I’m spent. Mentally exhausted. The weekend brought so much promise and now its back to the usual. Monday Lis was tired and I spent maybe two hours there cause she was asleep the entire time. Today, she was sleeping for most of the night. She woke up around 8pm though and showed flashes of the Weekend Lis. The goofy, happy drugged type Lis that looked as though she would be out of here in days. The roller coaster ride that is the “Battle of Leukemia” continues.
It’s just been hard. I so want to be there and that’s what makes me exhausted and frustrated. I have to go to work, flash my fake smile and answer call after call after call, to go along with the people that walk through the door. It tires me out. Then my Mom calls and tells me that Lis had to have oxygen and that she’s got a tube up her nose. Well, that’s great! Why? What for? So this automatically frustrates me and I no longer want to be at work (not that I did to begin the day, but you know there are different stages of not wanting to be at work). I want to be at the hospital, I want to know what’s going on. Luckily for me my Mom spends her entire day at the hospital doing what I would like to be doing. Taking care of my wife and hanging out with my son. She deserves a big Mother’s Day gift.
So the rest of the day I’m in a pissy mood. My boss does ask me what’s bothering me and asked if I think I need to be there. I tell her every day I think I should be there but some days more than others. She replies, “Well if you think that you need to be there then maybe you should go”. I ask if they can handle it, they say they can, a customer calls and it’s for me, someone to bitch about their claim, she gets distracted and I don’t like asking her if I can go so I stay and feel miserable.

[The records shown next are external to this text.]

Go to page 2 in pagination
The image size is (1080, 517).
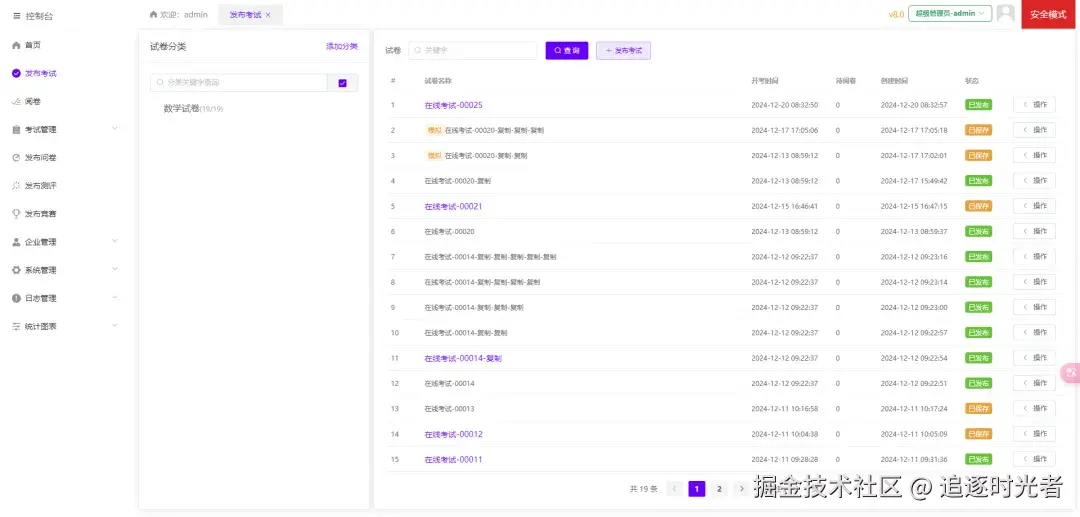[x=719, y=489]
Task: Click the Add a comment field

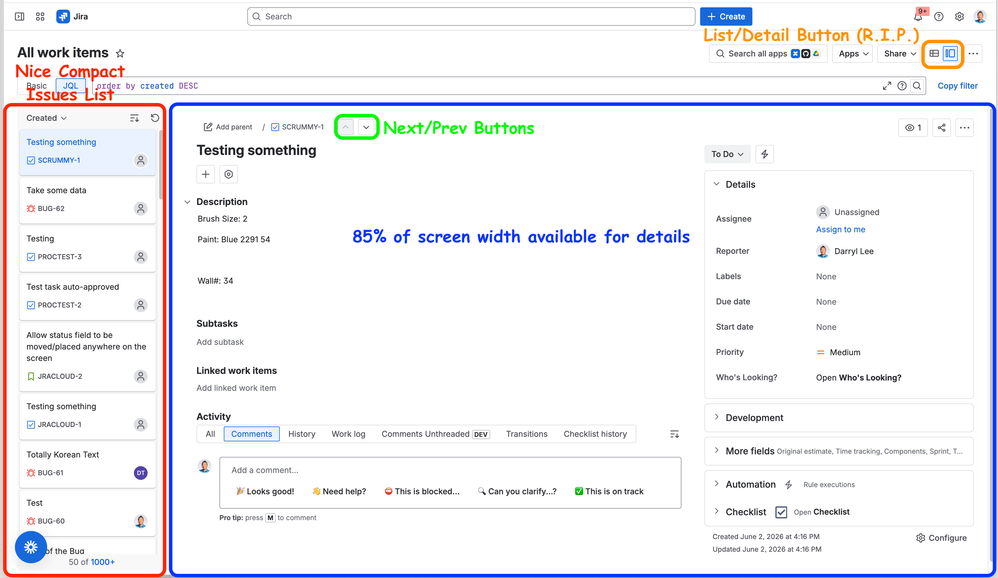Action: point(450,470)
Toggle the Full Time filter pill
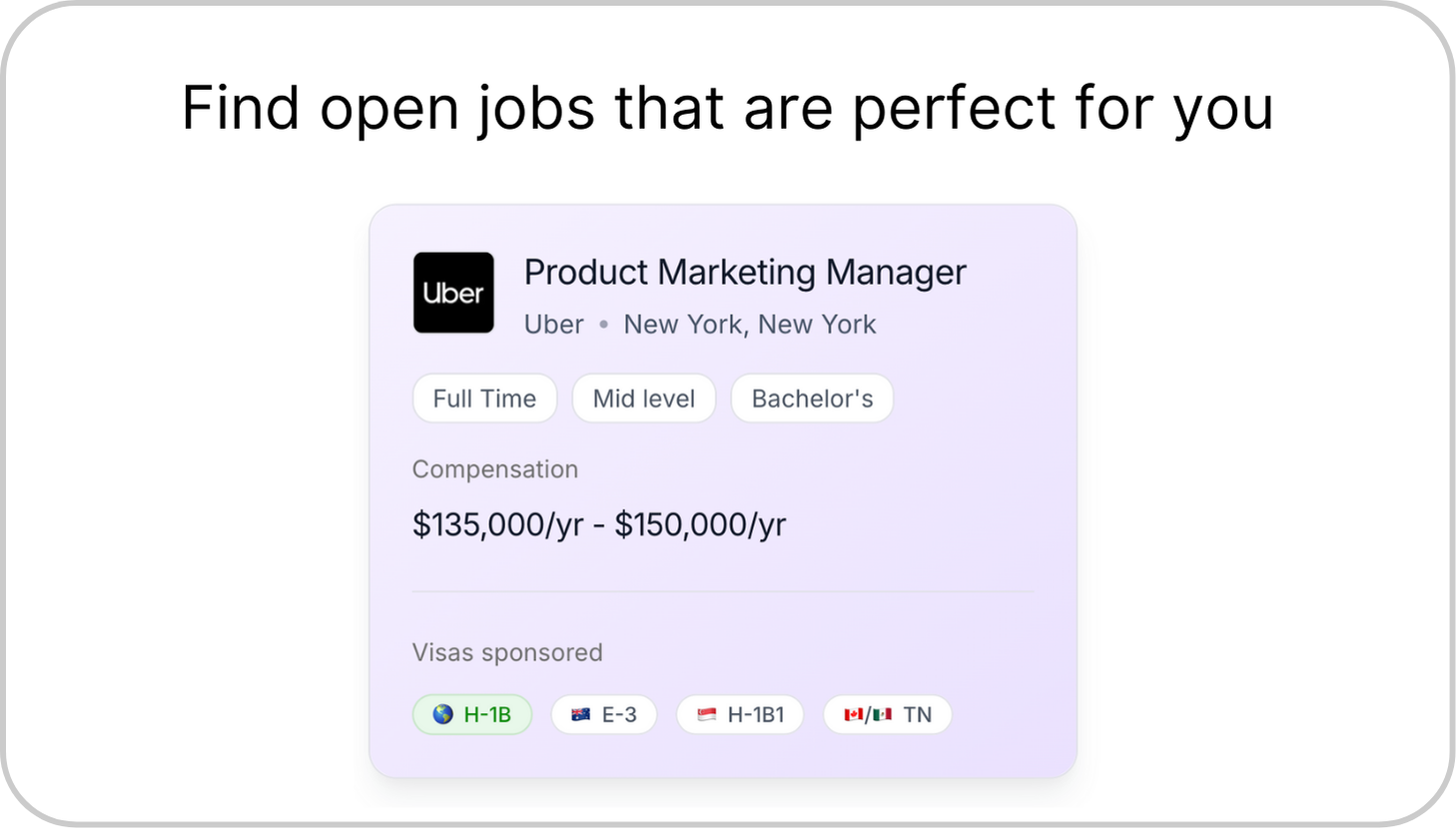1456x828 pixels. [484, 398]
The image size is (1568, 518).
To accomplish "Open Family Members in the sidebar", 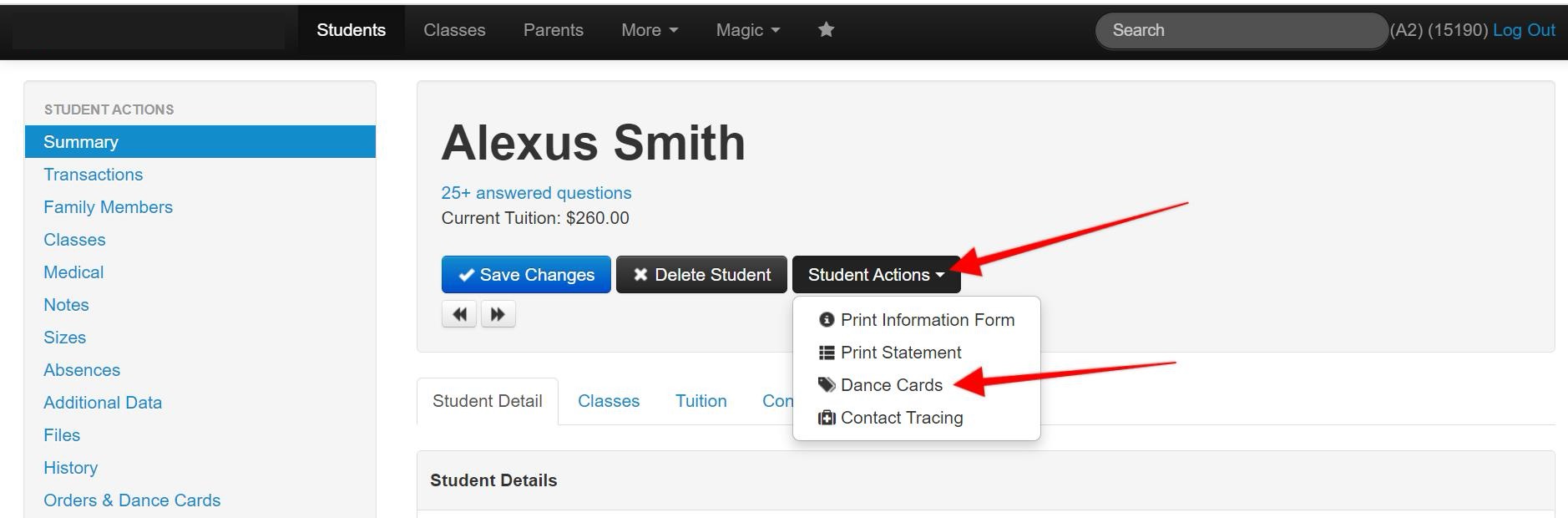I will 108,207.
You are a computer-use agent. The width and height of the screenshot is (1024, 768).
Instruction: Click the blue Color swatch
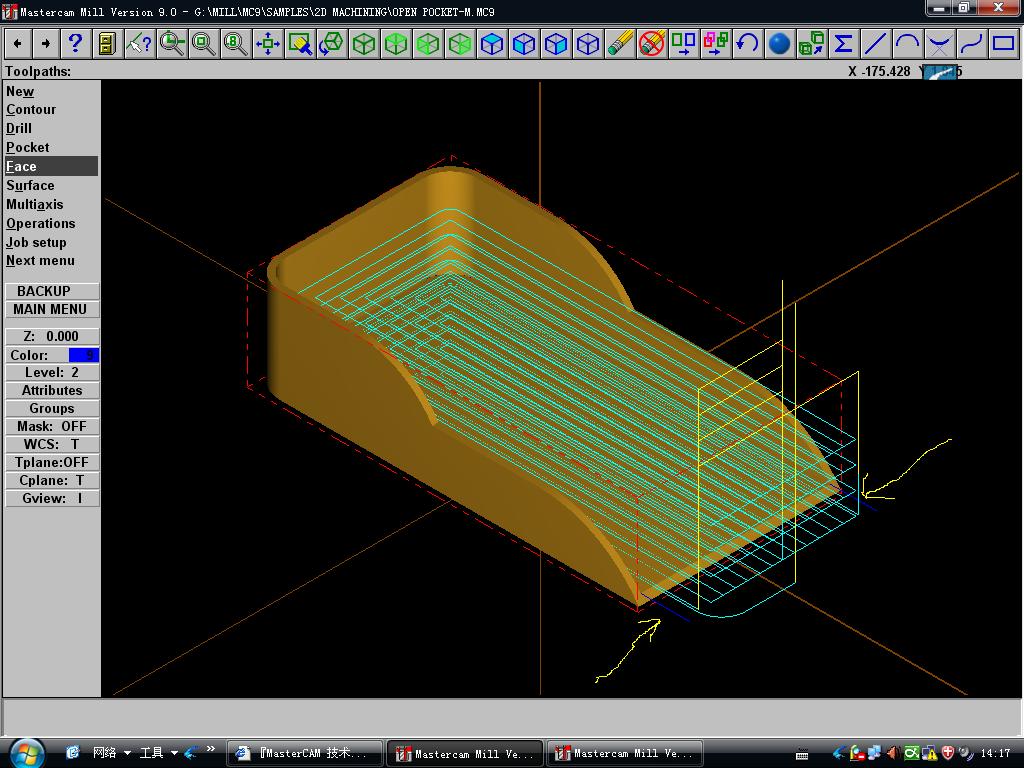(84, 355)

Anyway, Lis’ coworkers visited today. She was awake and laughing when they were here. She watched part of the Amazing Race then fell back asleep but we got a good hour in with her and it felt nice to see her awake again. It always perks me up.
Lukas is asleep and is awesome. He fell asleep on me Sunday for the first time at the hospital . Then that night we were watching the end of the Sonics game and he did it again.
Other than that I continue to tell people “I’m fine” and that Lis is “fine” and that Lukas is “fine” and everything is “fine”. Even though on the inside I feel torn apart. I got really upset today at lunch just cause I wanted to be there with her and was just exhausted from all of this. My Mom ended up calling and I ended up getting upset and crying and yelling. I told her it wasn’t her fault and told her I appreciated everything that she has done and that I love her. I told her that my world was being torn apart, this was by far the worst time of my life and I have to continue to fake that I’m doing okay (I think I’ve convinced myself) even though I’m not.
Sometimes I feel like crying. The other night, after we had a couple of drinks I began to cry, luckily nobody saw. Other times in the car I feel like crying. It bites!